Request:
Rewrite the items, starting at the first line and ending at the line containing "pos(454,112)", with every click coordinate in the answers increased by 26. Keep all other lines, requests included, unchanged.

"""

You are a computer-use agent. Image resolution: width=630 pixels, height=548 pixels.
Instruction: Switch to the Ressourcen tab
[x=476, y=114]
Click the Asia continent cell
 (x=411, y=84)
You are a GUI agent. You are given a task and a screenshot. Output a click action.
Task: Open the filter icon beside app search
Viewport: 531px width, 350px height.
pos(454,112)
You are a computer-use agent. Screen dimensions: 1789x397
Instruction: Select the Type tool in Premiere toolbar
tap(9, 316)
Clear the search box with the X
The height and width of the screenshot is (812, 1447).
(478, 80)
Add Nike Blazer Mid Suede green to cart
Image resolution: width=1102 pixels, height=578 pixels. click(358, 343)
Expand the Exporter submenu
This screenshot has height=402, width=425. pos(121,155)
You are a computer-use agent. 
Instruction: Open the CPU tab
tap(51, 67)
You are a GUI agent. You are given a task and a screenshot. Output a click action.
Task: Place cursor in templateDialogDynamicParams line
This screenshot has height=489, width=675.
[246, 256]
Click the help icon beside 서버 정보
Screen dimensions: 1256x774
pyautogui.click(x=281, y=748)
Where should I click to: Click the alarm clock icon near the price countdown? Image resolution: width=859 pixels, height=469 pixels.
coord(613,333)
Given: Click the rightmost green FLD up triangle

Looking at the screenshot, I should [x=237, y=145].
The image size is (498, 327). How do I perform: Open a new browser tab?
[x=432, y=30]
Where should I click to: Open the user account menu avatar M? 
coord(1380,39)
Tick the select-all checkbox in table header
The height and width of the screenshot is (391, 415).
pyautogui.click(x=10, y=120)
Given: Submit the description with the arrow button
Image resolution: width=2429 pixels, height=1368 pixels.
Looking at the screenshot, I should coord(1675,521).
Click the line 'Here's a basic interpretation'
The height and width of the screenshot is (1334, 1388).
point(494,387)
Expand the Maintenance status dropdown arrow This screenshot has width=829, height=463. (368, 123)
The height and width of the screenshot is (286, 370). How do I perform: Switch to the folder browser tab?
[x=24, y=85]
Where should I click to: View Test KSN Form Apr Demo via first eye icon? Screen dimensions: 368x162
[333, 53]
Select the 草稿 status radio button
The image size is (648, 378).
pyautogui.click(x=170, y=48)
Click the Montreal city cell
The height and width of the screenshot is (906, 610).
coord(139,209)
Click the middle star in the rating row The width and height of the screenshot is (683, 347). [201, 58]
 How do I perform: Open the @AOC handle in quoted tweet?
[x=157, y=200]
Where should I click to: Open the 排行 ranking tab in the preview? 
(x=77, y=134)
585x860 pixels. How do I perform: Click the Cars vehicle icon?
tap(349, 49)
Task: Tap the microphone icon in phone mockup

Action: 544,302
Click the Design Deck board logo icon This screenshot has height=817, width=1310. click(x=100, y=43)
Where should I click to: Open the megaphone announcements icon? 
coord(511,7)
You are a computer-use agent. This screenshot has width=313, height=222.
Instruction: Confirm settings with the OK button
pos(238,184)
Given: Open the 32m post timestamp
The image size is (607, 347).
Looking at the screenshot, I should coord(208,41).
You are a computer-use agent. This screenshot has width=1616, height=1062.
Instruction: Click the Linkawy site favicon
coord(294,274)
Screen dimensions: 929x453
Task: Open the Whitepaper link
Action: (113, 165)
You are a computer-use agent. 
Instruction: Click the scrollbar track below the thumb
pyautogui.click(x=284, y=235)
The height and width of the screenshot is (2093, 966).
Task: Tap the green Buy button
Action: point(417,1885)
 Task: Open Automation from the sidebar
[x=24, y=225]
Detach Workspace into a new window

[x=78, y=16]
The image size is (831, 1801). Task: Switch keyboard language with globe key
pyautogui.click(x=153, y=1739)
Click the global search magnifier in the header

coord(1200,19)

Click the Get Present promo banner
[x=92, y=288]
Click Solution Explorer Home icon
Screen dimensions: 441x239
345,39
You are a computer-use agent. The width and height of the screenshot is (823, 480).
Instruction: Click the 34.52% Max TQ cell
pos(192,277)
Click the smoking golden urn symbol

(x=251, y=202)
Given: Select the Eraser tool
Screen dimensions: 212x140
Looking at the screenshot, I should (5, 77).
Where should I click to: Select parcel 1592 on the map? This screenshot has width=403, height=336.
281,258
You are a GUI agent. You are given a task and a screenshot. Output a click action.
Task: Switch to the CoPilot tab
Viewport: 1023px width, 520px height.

"""

In response:
You are a computer-use agent. Image resolution: width=630 pixels, height=548 pixels.
Instruction: Switch to the Ressourcen tab
[x=502, y=140]
Click the Asia continent cell
 (x=437, y=110)
You are a GUI agent. You are given a task and a screenshot. Output a click action.
Task: Open the filter icon beside app search
Viewport: 531px width, 350px height.
pos(480,138)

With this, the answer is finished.